I've been overdue to read this. In mid-2020 I began looking at interface design more seriously, and realised I knew very little about how we arrived at our current conventions and standards. I had a lot of open questions about web interfaces and the desktop metaphor in particular.
Most other people working seriously in this space have CS or HCI degrees; educational backgrounds where they've already developers a holistic awareness of computing history. I'm still playing catchup.
Reading it is giving me a deep appreciation of how profound the move to personal computing was.
A narrative, journalistic account of Xerox PARC throughout the 1970's and 1980's.
Before PARC, computer was seen as a tool for mathematicians, accountants, academic research, and military operations.
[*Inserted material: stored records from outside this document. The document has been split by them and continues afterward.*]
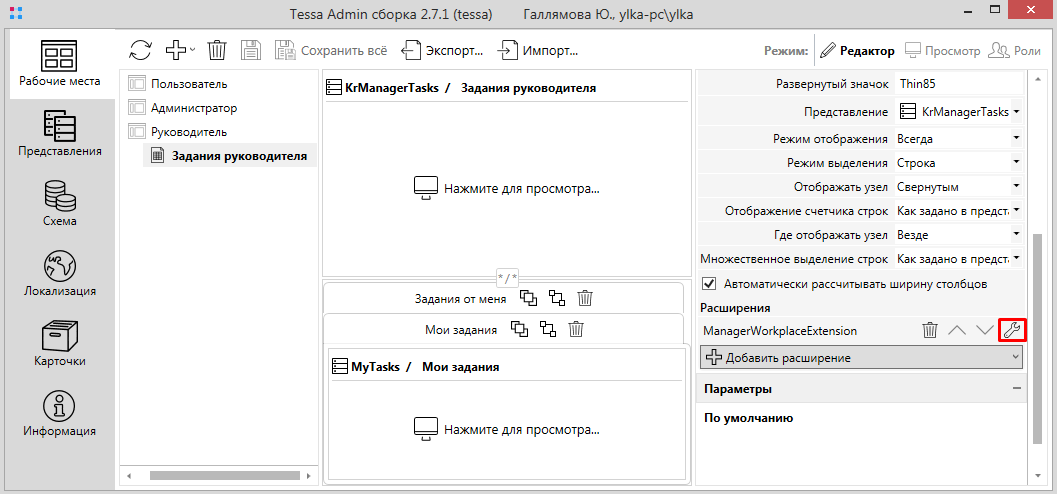Open settings wrench for ManagerWorkplaceExtension
Viewport: 1057px width, 494px height.
pos(1011,330)
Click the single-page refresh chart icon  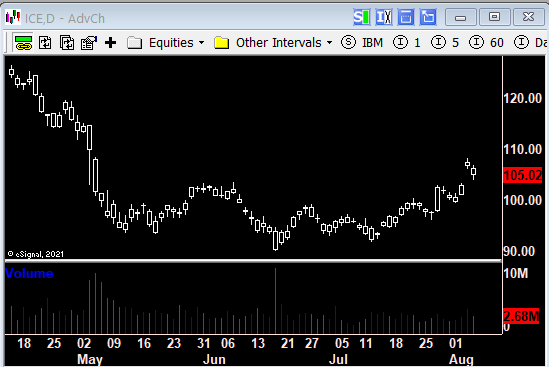tap(45, 43)
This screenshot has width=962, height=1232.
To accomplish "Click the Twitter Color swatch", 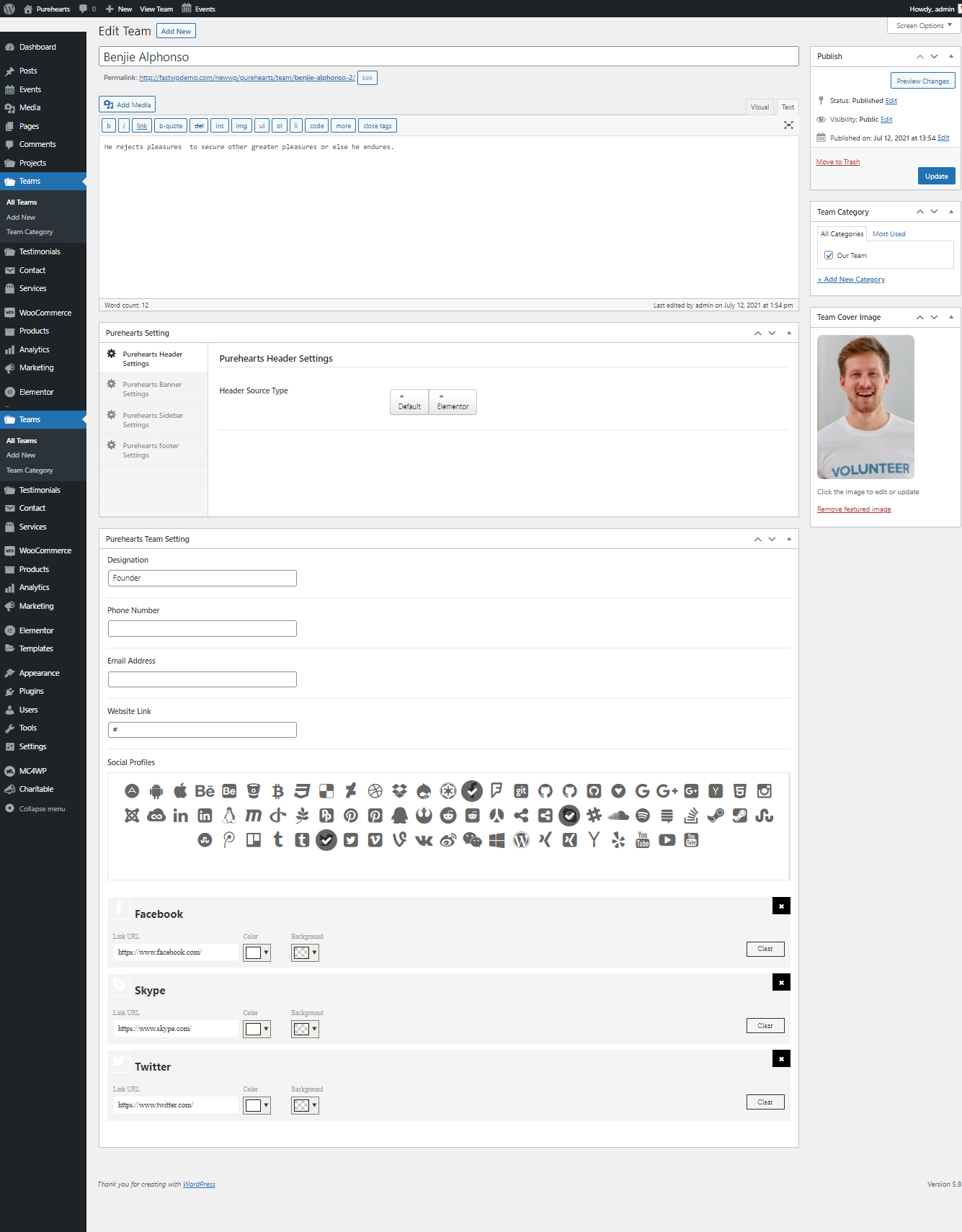I will pyautogui.click(x=253, y=1105).
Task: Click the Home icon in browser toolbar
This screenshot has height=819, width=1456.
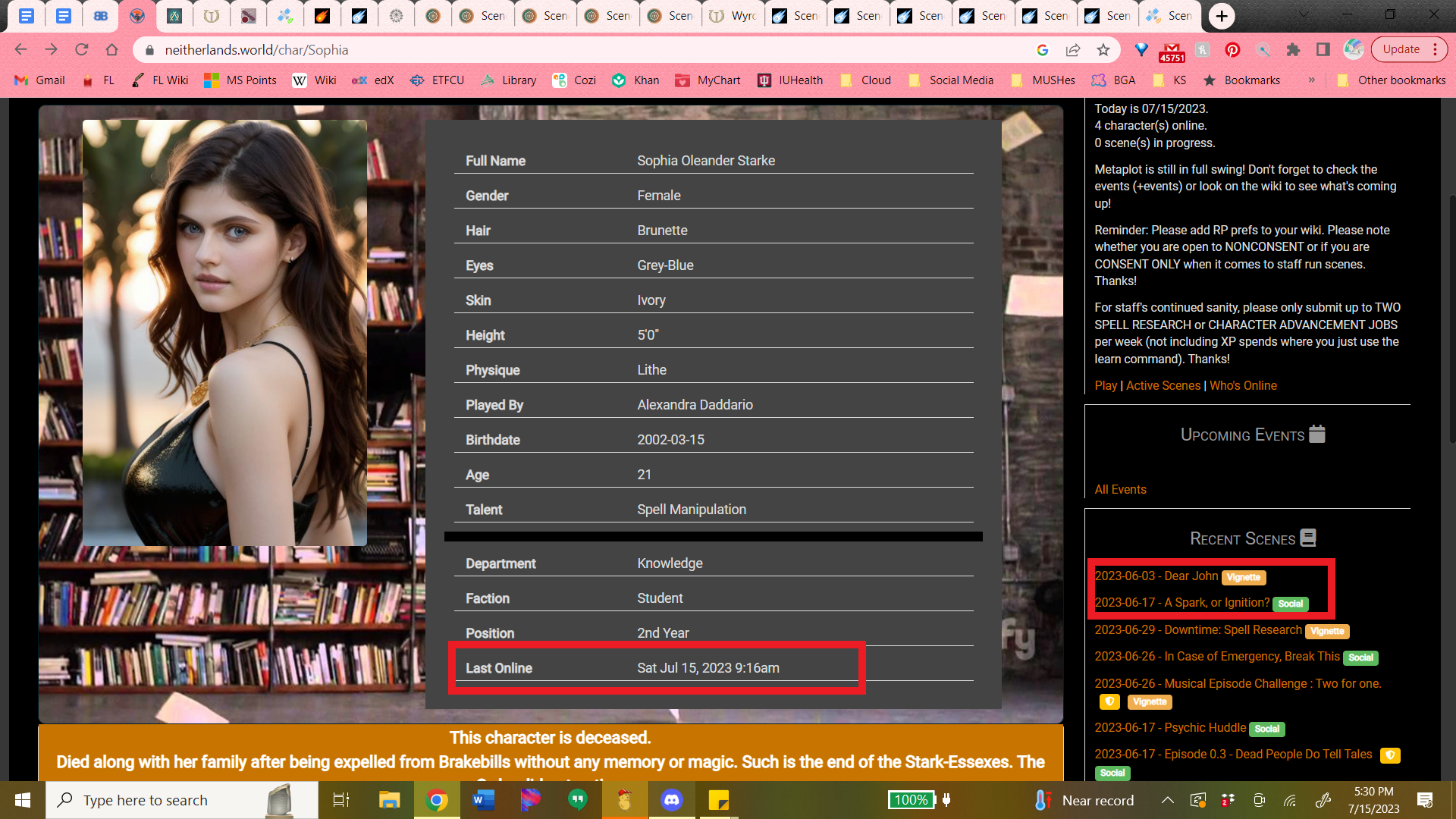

Corporations and universities paid for computing time on enourmous machines at central locations. This "time-sharing" model presumed computing was a pragmatic tool for large industries. Most people couldn't concieve of why individuals would ever want to use computing power in their own lives.
Computers didn't even have graphical displays at this point. Programmes were fed into machines on paper and the results were printed out.
Douglas Englebart and Alan Kay were two of the primary visionaries who pushed for "personal computing". Kay was the primary computing "philosopher" at PARC trying to advocate for small computing devices easy enough for a child to use.
There is a "marvellous catch" to programming. Programmers have to obey the rules of the programme. But they can define any abstract conditions they like as long as they map back to the machines binary logic.
"Computers use of symbols, like the use of symbols in language and mathematics, is sufficiently disconnected from the real world to enable them to create splendid nonsense... The hardware is subject to natural laws, but "the range of simulations the computer can perform is bounded only by the limits of human imagination. In a computer, spacecraft can be made to travel faster than the speed of light, time to travel in reverse" – Alan Kay (85)
The beauty of computers is the symbols are so separated and abstracted from reality we can build almost anything. This is one of the essential tension points in computing. The fact we can build systems so divorced from embodied reality, we lose ourselves in abstractions.